- WRITTEN TASK -
Render the listing as a JSON list of strings, one string per line and no blank lines, starting at the top of the listing and going through the line that contains "Select the Markdown". Include only those lines.

- LISTED ENTRIES -
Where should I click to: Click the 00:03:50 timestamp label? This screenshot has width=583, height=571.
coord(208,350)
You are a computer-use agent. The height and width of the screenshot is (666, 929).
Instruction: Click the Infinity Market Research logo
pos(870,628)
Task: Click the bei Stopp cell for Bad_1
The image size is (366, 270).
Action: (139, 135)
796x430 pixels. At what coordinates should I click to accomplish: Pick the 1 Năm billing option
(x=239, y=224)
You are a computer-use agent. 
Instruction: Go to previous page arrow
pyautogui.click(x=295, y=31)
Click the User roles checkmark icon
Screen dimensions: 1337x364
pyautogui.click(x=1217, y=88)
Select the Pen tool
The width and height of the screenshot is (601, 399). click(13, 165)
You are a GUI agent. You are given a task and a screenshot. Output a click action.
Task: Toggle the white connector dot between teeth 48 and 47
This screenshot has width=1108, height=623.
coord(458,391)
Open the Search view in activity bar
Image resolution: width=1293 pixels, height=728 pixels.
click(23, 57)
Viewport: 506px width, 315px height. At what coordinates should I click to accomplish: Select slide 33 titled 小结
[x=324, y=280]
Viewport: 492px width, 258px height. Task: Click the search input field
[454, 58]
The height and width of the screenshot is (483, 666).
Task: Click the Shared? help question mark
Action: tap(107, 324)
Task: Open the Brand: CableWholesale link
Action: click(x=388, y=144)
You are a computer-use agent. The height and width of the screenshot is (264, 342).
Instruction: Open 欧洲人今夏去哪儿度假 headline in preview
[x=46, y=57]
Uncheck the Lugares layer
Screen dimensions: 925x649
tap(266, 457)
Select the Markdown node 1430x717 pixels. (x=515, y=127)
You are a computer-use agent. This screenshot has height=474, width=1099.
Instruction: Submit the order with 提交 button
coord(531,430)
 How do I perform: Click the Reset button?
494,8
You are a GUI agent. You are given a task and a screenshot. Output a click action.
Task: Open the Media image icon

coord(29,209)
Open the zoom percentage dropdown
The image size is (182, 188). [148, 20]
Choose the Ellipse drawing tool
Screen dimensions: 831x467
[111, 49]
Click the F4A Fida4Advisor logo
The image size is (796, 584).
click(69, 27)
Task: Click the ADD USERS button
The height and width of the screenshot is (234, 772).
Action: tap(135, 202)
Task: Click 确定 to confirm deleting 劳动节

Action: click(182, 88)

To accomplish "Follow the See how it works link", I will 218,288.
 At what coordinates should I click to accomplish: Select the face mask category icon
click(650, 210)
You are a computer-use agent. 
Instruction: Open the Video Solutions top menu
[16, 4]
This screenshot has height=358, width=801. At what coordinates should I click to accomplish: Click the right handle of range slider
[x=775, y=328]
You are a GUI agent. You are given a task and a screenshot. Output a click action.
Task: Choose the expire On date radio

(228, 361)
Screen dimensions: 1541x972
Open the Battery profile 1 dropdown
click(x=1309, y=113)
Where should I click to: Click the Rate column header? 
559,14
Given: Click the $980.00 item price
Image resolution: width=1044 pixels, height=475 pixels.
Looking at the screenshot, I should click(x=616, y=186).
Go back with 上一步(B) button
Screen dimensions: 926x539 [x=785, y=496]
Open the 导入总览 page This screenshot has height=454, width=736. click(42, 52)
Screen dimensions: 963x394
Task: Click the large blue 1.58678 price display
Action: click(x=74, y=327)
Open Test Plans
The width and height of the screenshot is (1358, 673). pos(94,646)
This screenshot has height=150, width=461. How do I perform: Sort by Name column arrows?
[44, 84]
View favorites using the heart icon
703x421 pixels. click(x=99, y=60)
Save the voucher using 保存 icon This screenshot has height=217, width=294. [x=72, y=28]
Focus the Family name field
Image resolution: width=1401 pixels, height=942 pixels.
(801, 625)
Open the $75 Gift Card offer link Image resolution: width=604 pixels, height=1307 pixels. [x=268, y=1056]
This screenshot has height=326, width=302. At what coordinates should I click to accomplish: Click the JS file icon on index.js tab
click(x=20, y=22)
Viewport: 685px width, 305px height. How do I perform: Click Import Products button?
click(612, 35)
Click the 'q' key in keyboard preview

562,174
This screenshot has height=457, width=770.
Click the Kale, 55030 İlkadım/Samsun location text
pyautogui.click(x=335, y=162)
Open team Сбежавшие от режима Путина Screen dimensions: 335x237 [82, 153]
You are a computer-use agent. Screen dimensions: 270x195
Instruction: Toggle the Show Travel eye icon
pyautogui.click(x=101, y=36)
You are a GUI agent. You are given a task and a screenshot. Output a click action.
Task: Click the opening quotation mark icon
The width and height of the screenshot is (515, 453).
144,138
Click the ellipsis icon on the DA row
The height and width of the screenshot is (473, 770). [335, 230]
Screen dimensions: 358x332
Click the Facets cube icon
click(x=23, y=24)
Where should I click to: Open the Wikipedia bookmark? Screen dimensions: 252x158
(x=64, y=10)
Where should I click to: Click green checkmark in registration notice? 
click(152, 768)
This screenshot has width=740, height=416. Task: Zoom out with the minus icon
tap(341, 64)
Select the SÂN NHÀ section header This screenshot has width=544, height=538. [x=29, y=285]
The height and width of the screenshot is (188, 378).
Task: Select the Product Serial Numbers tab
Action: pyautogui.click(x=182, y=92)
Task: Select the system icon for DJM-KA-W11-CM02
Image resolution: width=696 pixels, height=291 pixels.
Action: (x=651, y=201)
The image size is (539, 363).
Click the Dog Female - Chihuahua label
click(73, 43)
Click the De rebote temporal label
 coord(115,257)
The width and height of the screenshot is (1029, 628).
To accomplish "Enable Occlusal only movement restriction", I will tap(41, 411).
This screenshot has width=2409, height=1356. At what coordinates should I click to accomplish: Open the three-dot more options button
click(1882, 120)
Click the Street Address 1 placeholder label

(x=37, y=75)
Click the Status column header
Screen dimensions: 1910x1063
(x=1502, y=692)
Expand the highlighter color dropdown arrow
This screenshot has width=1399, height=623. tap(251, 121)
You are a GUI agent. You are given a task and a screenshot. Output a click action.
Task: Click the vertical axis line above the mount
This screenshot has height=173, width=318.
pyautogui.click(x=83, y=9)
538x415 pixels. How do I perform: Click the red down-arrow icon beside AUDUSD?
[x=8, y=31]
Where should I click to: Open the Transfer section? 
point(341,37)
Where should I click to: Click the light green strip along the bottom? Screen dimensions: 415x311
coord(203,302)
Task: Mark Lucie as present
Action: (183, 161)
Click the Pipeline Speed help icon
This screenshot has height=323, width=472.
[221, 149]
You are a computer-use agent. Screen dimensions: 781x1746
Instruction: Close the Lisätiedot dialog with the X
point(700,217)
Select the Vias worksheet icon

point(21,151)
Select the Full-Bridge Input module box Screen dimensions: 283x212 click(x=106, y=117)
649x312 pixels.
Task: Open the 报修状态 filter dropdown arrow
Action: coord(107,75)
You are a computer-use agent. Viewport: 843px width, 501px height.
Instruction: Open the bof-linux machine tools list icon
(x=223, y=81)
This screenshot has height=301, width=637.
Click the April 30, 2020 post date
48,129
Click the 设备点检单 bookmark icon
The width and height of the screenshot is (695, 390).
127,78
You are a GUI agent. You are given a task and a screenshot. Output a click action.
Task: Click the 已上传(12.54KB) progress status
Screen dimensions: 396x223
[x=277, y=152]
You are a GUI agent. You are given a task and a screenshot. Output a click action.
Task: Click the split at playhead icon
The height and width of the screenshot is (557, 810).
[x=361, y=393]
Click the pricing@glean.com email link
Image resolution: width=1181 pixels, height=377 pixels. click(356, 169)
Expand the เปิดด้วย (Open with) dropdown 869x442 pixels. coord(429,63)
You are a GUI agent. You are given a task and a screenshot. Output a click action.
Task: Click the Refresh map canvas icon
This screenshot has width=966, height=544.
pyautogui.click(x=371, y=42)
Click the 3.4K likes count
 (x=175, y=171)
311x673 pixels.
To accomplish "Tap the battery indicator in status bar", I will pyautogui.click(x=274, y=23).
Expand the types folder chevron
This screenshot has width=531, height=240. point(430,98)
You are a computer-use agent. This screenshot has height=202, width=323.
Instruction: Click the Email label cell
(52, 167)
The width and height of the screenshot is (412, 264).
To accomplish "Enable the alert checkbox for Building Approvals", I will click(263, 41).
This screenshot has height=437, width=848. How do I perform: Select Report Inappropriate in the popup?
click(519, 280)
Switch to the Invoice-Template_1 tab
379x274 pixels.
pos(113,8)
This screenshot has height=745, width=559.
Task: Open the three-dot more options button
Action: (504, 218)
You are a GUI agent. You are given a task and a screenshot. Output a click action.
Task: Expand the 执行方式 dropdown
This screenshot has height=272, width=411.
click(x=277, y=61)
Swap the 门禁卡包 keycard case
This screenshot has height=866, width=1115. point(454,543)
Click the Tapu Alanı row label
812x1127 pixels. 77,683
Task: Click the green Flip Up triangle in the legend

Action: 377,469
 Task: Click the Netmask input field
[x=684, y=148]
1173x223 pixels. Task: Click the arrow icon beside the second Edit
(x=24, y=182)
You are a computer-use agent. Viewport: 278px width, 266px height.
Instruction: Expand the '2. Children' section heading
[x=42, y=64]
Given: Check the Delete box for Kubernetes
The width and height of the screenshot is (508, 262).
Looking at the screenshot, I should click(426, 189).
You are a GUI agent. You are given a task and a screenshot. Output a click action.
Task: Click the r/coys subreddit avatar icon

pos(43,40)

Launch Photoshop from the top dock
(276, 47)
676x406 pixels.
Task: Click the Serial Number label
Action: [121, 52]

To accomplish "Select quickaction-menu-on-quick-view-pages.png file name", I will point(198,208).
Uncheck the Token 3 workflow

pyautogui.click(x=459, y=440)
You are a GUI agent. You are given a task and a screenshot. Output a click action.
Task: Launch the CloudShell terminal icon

- SOLUTION BELOW -
[
  "Where should I click to: Click the 00:03:50 timestamp label? This screenshot has width=583, height=571.",
  "coord(208,350)",
  "You are a computer-use agent. The height and width of the screenshot is (666, 929).",
  "Instruction: Click the Infinity Market Research logo",
  "pos(870,628)",
  "Task: Click the bei Stopp cell for Bad_1",
  "The image size is (366, 270).",
  "Action: (139, 135)",
  "796x430 pixels. At what coordinates should I click to accomplish: Pick the 1 Năm billing option",
  "(x=239, y=224)",
  "You are a computer-use agent. ",
  "Instruction: Go to previous page arrow",
  "pyautogui.click(x=295, y=31)",
  "Click the User roles checkmark icon",
  "Screen dimensions: 1337x364",
  "pyautogui.click(x=1217, y=88)",
  "Select the Pen tool",
  "The width and height of the screenshot is (601, 399). click(13, 165)",
  "You are a GUI agent. You are given a task and a screenshot. Output a click action.",
  "Task: Toggle the white connector dot between teeth 48 and 47",
  "This screenshot has width=1108, height=623.",
  "coord(458,391)",
  "Open the Search view in activity bar",
  "Image resolution: width=1293 pixels, height=728 pixels.",
  "click(23, 57)",
  "Viewport: 506px width, 315px height. At what coordinates should I click to accomplish: Select slide 33 titled 小结",
  "[x=324, y=280]",
  "Viewport: 492px width, 258px height. Task: Click the search input field",
  "[454, 58]",
  "The height and width of the screenshot is (483, 666).",
  "Task: Click the Shared? help question mark",
  "Action: tap(107, 324)",
  "Task: Open the Brand: CableWholesale link",
  "Action: click(x=388, y=144)",
  "You are a computer-use agent. The height and width of the screenshot is (264, 342).",
  "Instruction: Open 欧洲人今夏去哪儿度假 headline in preview",
  "[x=46, y=57]",
  "Uncheck the Lugares layer",
  "Screen dimensions: 925x649",
  "tap(266, 457)",
  "Select the Markdown node 1430x717 pixels. (x=515, y=127)"
]